What is required: Reproduce, word for word, the lines of the records from the one containing "Viewport: 266px width, 591px height." down to the one containing "pyautogui.click(x=607, y=144)", including both.

Exercise input:
------------------------------------------------------------------------
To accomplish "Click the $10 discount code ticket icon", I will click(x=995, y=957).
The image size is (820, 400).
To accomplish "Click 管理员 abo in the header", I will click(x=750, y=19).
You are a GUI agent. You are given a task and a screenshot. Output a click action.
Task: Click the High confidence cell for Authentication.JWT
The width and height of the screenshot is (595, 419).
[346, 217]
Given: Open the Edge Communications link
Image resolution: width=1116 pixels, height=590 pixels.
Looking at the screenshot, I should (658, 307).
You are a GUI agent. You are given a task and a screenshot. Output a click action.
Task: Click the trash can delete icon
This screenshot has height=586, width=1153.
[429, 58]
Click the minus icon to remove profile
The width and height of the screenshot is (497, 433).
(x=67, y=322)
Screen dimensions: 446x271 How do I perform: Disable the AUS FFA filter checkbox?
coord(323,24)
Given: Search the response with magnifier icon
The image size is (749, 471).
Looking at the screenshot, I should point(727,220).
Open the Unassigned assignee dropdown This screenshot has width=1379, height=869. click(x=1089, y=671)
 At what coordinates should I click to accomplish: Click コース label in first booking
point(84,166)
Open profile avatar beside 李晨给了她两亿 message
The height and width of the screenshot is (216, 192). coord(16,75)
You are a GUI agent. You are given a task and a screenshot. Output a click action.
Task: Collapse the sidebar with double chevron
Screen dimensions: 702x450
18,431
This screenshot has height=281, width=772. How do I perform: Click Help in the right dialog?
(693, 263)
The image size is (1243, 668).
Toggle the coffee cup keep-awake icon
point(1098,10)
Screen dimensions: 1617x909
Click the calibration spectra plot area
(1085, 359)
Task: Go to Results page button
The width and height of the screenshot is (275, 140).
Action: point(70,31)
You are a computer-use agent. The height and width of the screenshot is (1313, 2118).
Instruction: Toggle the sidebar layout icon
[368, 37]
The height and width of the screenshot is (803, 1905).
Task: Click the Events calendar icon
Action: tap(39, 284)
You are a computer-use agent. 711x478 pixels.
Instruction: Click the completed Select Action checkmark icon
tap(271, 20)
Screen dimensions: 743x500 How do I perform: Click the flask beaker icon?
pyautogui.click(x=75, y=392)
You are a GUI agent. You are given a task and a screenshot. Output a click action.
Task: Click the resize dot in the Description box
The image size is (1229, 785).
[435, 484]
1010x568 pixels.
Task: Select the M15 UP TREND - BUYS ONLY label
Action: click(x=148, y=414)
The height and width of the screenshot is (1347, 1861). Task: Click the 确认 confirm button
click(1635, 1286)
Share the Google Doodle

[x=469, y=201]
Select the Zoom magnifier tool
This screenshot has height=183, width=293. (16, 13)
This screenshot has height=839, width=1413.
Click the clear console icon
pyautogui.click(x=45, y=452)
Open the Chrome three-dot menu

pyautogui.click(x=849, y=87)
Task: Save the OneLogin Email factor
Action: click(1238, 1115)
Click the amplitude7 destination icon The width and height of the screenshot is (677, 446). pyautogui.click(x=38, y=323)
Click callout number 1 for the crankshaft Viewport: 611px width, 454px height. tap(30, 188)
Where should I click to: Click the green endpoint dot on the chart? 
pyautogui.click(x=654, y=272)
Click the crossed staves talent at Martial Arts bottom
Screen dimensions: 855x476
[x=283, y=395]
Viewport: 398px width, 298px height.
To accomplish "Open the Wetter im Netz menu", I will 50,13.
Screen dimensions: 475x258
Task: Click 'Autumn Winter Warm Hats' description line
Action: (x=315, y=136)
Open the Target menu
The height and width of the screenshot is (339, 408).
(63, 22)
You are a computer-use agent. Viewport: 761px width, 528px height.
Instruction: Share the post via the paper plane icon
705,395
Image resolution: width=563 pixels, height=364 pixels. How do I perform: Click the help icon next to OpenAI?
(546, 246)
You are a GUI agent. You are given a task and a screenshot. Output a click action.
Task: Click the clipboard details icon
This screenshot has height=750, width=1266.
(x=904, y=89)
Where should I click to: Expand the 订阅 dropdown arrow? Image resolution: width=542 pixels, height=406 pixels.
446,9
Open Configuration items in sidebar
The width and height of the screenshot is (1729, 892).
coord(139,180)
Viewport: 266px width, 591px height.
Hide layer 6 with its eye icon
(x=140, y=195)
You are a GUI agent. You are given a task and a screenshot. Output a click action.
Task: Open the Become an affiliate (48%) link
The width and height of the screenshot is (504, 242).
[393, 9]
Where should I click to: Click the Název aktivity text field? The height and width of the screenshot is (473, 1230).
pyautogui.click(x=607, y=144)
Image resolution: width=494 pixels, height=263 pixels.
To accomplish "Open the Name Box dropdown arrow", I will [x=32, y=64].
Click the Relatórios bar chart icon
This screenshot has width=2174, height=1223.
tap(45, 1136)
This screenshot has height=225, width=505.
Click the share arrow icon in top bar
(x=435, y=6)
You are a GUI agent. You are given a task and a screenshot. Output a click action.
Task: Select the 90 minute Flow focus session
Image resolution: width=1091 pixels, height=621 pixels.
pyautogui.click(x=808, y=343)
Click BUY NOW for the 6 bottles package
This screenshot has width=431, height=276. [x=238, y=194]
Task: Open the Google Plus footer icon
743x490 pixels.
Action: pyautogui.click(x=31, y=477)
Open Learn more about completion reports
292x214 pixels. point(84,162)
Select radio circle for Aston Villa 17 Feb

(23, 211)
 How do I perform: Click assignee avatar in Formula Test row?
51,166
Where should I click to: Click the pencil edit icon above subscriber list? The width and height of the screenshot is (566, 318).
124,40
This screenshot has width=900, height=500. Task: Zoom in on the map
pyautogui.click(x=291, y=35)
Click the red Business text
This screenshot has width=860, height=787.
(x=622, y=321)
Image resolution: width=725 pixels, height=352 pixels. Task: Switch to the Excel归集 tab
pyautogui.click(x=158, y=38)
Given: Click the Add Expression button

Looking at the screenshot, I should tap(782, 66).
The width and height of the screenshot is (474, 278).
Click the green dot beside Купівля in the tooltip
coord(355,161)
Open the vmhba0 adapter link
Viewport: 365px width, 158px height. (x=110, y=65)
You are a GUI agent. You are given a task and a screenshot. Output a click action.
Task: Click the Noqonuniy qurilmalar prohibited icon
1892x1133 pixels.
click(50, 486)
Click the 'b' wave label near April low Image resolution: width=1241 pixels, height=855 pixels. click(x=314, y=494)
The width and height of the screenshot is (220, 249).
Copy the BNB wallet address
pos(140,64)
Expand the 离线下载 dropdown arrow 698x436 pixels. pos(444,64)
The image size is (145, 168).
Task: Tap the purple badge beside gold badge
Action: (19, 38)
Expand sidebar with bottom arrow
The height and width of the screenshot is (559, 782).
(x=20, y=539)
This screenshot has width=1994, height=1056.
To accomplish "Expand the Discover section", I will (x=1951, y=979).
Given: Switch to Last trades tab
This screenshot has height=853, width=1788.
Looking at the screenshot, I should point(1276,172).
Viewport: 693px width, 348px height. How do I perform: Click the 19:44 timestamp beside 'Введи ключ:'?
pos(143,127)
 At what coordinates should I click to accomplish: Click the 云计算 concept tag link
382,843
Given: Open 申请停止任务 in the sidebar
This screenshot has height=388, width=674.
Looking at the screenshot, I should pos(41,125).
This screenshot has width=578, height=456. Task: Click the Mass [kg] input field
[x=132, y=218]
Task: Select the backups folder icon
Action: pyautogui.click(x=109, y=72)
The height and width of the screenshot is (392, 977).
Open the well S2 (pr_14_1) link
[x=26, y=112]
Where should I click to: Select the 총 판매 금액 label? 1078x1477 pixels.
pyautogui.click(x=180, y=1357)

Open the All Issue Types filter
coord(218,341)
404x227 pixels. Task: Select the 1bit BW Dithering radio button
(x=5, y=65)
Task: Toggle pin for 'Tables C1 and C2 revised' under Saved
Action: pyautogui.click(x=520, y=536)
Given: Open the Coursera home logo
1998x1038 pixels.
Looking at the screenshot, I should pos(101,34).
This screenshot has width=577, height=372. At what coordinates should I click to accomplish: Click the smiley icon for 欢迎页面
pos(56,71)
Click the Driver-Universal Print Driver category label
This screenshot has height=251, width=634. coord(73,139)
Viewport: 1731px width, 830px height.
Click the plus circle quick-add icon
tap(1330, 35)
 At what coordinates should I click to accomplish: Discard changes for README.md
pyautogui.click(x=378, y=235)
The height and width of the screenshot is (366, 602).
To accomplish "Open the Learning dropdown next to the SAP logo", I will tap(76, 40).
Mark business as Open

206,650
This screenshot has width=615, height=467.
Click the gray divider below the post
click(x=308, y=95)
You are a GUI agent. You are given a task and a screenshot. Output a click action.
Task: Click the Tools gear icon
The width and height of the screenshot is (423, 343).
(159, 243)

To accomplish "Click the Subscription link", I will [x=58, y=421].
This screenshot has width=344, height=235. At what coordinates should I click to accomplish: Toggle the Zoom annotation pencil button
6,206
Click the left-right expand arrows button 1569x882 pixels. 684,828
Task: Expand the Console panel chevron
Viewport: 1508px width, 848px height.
------------------------------------------------------------------------
Solved exercise:
Viewport: 266px width, 591px height.
Hide layer 6 with its eye icon
(x=140, y=195)
You are a GUI agent. You are given a task and a screenshot. Output a click action.
Task: Open the Become an affiliate (48%) link
The width and height of the screenshot is (504, 242).
[393, 9]
Where should I click to: Click the Název aktivity text field? The height and width of the screenshot is (473, 1230).
pyautogui.click(x=607, y=144)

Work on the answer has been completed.